Pense numa indústria “X” que deseje vender medicamentos numa sociedade “Y” e ajudar as pessoas a melhorar sua qualidade de vida. Em princípio, isso parece muito nobre, mas a única maneira de gerar lucros anuais é se houver demanda suficiente de pessoas doentes para comprar esses remédios. Se a mesma sociedade tiver permissão para cultivar em casa uma planta “Z”, que ajuda a prevenir e tratar doenças, a tendência é reduzir o número de pessoas doentes nessa sociedade e a demanda por medicamentos vendidos nas farmácias diminuiria. Essa sociedade seria teoricamente mais saudável, mas os proprietários da indústria, que desejam lucrar vendendo medicamentos, não ficariam muito felizes. Vou ser bem direto: a indústria farmacêutica lucra com as doenças das pessoas, não com a saúde delas.
Na mesma lógica desse pensamento crítico, muitos ministérios da “saúde” no planeta deveriam, na minha opinião, ser chamados de ministérios da “doença”, porque não se concentram em promover a saúde das pessoas, mas em aliviar os sintomas das doenças. Um verdadeiro ministério da saúde deveria nutrir, prevenir doenças, agir como um motor da saúde, e não simplesmente se contentar em tratar doenças.

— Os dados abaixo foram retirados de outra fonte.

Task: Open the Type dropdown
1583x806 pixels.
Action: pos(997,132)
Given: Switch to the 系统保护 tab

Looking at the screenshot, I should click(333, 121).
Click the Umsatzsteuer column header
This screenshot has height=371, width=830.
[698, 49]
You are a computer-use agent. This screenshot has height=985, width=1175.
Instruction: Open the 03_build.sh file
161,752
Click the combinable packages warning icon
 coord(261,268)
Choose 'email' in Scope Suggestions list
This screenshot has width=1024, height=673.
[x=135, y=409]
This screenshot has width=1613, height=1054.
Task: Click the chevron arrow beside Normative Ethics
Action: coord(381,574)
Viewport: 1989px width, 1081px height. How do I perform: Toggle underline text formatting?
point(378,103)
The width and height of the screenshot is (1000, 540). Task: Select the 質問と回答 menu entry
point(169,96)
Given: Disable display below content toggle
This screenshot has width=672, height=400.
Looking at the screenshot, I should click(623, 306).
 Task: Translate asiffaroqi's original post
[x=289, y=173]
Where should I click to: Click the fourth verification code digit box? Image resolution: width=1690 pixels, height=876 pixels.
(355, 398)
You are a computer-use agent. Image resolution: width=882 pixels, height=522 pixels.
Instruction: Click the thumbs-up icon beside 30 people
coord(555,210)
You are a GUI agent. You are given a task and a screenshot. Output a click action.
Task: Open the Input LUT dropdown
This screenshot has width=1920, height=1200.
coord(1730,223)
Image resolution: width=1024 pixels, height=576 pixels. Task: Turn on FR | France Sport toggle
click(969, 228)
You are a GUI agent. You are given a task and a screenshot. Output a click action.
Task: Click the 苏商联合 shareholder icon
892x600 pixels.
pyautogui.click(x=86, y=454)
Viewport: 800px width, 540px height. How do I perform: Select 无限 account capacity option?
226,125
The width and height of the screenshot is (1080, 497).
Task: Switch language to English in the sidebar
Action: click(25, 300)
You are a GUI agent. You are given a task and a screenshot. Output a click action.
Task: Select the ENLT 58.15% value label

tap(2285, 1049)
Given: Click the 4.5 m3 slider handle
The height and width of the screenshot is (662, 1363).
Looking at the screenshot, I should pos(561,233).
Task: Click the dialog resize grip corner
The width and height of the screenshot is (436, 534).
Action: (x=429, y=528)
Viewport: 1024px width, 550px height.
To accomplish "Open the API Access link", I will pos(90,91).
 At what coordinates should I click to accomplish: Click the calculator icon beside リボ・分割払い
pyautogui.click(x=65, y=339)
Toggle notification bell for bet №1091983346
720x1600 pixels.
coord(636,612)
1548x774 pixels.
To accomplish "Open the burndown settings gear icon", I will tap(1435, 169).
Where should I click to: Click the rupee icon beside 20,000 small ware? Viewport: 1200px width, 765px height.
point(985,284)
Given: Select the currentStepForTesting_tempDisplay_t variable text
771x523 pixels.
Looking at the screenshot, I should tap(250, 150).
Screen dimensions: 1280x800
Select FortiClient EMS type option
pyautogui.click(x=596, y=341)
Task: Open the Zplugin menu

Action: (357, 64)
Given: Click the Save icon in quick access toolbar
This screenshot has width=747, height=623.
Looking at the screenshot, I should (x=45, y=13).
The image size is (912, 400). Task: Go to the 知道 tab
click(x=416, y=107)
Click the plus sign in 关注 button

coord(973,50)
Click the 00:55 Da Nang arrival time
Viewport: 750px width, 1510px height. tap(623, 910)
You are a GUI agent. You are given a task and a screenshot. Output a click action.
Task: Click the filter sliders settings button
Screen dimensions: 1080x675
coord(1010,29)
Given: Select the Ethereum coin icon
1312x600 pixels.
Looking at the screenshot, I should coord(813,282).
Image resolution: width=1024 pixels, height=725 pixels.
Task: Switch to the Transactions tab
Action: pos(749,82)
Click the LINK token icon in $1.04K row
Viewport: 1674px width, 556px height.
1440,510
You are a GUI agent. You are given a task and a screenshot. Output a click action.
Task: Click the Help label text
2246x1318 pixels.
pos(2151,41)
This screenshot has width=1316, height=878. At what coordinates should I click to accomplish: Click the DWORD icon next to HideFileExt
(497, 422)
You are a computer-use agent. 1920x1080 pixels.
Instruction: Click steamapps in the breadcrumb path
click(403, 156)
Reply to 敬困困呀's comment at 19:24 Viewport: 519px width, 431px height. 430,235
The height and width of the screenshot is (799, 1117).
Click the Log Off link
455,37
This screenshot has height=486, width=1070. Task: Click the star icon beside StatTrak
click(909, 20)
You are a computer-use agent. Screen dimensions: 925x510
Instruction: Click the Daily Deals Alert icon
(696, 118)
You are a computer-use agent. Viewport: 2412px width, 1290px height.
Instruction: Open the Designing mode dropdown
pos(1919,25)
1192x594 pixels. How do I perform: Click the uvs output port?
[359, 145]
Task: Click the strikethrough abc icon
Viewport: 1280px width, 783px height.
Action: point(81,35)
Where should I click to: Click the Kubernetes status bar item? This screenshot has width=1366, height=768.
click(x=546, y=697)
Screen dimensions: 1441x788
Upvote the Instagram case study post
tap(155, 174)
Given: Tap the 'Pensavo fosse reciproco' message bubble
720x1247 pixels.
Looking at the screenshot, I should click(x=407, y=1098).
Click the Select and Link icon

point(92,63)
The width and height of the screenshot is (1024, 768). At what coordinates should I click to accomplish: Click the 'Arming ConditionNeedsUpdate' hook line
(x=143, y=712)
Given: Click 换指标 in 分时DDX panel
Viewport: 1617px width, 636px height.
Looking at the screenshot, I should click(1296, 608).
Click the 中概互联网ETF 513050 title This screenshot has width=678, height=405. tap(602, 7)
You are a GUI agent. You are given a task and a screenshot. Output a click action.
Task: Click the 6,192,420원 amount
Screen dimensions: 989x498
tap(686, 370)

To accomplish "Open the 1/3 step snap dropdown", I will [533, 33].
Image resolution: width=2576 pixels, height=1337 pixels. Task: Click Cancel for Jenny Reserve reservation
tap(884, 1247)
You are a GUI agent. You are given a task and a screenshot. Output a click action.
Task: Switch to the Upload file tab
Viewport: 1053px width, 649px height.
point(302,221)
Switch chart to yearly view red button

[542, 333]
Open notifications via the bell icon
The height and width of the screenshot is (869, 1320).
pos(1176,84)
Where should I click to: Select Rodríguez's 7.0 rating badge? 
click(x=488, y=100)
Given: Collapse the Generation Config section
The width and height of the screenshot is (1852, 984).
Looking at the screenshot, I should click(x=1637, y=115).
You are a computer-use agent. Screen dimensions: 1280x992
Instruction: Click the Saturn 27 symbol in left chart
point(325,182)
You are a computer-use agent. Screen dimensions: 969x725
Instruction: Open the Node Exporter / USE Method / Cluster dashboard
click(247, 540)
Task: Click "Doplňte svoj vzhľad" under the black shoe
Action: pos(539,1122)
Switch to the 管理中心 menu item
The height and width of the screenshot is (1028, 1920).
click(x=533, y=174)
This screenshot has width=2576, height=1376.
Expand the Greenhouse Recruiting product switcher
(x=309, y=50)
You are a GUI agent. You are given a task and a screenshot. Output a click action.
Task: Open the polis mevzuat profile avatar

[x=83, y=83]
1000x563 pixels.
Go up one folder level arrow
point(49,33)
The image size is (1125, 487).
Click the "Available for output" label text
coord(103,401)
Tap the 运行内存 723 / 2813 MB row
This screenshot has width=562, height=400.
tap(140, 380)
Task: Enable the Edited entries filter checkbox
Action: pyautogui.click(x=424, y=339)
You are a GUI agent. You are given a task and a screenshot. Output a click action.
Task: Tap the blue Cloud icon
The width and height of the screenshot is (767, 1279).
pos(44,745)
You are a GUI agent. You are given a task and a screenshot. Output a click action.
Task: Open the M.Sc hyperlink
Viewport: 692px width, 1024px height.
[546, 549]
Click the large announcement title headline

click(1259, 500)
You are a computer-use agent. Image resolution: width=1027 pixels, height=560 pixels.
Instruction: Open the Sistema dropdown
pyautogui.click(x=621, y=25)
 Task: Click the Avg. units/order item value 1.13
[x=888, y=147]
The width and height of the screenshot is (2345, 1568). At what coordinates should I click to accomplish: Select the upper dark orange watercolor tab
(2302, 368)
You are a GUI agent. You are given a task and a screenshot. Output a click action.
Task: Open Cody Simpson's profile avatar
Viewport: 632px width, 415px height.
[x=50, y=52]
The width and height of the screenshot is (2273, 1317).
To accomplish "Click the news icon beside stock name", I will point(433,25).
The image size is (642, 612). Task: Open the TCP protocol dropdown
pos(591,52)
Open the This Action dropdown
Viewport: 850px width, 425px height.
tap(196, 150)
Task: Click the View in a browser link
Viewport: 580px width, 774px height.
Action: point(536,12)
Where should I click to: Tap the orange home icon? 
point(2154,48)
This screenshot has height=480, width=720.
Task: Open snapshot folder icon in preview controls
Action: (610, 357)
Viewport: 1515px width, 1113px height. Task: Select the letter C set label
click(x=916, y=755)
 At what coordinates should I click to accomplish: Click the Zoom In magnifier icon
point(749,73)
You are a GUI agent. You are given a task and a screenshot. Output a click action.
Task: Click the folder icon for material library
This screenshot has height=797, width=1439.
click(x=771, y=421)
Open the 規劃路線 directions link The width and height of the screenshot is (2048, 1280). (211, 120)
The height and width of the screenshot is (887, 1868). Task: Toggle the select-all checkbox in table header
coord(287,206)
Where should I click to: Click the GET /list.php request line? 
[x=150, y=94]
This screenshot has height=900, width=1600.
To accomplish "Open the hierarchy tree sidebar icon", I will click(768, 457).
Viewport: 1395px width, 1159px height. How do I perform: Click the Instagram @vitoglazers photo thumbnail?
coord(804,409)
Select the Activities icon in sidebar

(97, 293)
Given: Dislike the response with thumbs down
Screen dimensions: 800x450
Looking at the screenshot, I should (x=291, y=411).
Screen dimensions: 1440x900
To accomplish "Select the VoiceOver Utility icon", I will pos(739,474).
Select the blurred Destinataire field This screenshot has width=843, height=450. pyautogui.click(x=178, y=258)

Por favor, não me entendam mal, estou ciente de que há áreas da medicina ocidental que são muito valiosas. Se alguém atirar em mim e uma bala ficar no meu braço, não vou tirá-la com uma agulha de acupuntura, por exemplo. Da mesma forma, obviamente há medicamentos que são muito valiosos na vida de milhões de pessoas.
A questão é que, para prevenir e tratar doenças, as sementes e flores de canabis são uma excelente ferramenta. Pelo menos é o que a ciência nos diz hoje em dia, mesmo que interesses obscuros estejam tentando nos fazer acreditar no contrário há décadas.